The NSW government spent $74 million over four years on private hospitals doing elective surgeries for the public sector in the Hunter New England Health district.
The money was spent to reduce the elective surgery backlog, which ballooned in the pandemic when services were suspended with resources directed to fight COVID.
The funding, issued through the government's "collaborative care" program, ended on December 31 last year.
But doctors say "significant issues" remain in completing urgent and non-urgent surgeries in the public system.
Data obtained through GIPA showed that 8620 surgeries were done in the Hunter New England Health district from January 2020 to December 2023, under the program.
The surgeries were done at 14 private hospitals, including Newcastle, Lingard, Lake Macquarie, Charlestown, Warners Bay, Maitland and Hunter Valley.
AMA NSW president Michael Bonning said the program "was needed during the pandemic and in the immediate period following".
"But there should now be a return to this work being done in the public hospital system whenever possible," Dr Bonning said.
Dr Bonning said the NSW government "must adequately fund public hospitals to ensure timely access" to surgery.
He said AMA members stated that "there are significant access issues across the state for doctors seeking to undertake urgent and non-urgent surgery".
Australian Private Hospitals Association chief executive Michael Roff said private hospitals "stepped up" to help the "overstretched public system" during the pandemic.
Mr Roff said there was "still the capacity and willingness in the private sector" to do surgeries for the public system.
"Private hospitals have supported the public system by performing elective surgeries for many years," he said. "With public surgery waiting lists continuing to grow, it makes sense to use the capacity in the private sector. The current negotiations for a new National Health Reform Agreement provide an opportunity for new thinking about how this might work."
He proposed a system where public patients not treated "within the clinically appropriate time" would be entitled to treatment in a private hospital at the state's expense.
A Hunter New England Health spokesperson said the collaborative care contract was a "temporary arrangement put in place to catch up on wait lists, following the pause on elective surgeries during the pandemic".
"Since collaborative care ceased, we've focused on bringing this care back into our own facilities," the spokesperson said.
"We also continue to look at strategies to improve the overall surgical wait list, including streamlining and auditing where possible to improve access to timely care."
This issue has been a controversial one in the Hunter. Surgeons alleged in 2022 that they had been directed to change patients' clinical urgency categories to meet NSW Health's elective surgery benchmarks.
Michael DiRienzo resigned as Hunter New England Health chief executive in February last year. Two months later, Tracey McCosker was appointed to the role.
In a submission last November to the special commission of inquiry into healthcare funding in NSW, Ms McCosker said the collaborative care program had an "unintended consequence". She said workforce issues were "exacerbated by increasing private sector services, leading specialists to prefer private over public employment".

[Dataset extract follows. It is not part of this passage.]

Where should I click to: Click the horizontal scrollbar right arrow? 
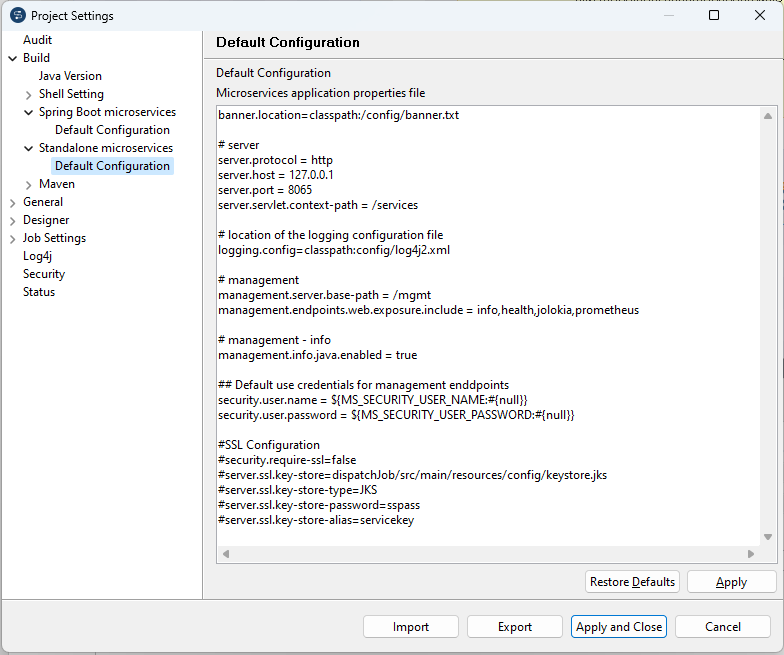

"As a result, we are finding it difficult to recommence elective surgery at our full internal capacity now that collaborative care will end on December 31, 2023."
The HNEH spokesperson said the most recent Bureau of Health Information data for the October to December quarter showed "significant improvements in completing planned surgeries".
It said the district had cut "the overdue wait list by 67.1 per cent", compared to the same quarter in the previous year and had performed "more planned surgeries on time".
"Our district saw an 8.9 per cent increase overall in planned surgeries performed during the quarter, totalling 7210."
The data showed 383 patients in the district had been waiting for surgery longer than recommended, down from a high of 1245 in the pandemic.
And 10,849 patients overall were on waiting lists for surgery in Hunter New England, falling from 12,936 patients at the height of the pandemic.
The government said NSW's overdue planned surgery wait list had been "reduced by 85 per cent" since its surgical care taskforce was established in March last year.
Health Minister Ryan Park said the taskforce was "one of the first things we did after coming into government".
"We've seen a remarkable turnaround," Mr Park said. "There are close to 12,000 less people awaiting an overdue planned procedure. None of this progress would be possible without the dedicated efforts of our clinicians and healthcare workers."
Dr Bonning said work on the elective surgery issue was "well advanced before the establishment of the taskforce".